[Collected data]
=-=-=

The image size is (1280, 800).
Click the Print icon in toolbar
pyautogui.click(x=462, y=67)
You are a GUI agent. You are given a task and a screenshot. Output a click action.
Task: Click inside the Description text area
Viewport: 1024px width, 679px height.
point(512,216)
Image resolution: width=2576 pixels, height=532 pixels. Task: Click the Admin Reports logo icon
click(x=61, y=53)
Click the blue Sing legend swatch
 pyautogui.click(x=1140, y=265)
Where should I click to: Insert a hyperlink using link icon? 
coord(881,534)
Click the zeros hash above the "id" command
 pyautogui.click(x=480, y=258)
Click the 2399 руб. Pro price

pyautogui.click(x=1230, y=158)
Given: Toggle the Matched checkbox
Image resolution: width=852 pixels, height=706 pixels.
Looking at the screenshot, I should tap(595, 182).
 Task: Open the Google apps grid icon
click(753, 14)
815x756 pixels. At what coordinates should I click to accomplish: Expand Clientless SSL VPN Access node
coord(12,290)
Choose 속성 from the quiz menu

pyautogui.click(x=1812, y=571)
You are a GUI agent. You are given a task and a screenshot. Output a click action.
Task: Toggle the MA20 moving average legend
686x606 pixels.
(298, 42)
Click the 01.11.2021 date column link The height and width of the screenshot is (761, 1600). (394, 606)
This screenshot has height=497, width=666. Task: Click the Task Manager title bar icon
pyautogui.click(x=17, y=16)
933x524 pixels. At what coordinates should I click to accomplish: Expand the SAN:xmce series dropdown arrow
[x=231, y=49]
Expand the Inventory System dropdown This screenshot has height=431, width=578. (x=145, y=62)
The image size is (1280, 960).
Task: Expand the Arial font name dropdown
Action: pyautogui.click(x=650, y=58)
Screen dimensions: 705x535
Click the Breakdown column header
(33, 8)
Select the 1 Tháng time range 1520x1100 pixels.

=-=-=

YOUR ASSIGNMENT: Exactly as written, copy the lines from the one containing "Screen dimensions: 705x535" to the end of the entries, both ends included.

FINAL ANSWER:
Screen dimensions: 705x535
Click the Breakdown column header
(33, 8)
Select the 1 Tháng time range 1520x1100 pixels.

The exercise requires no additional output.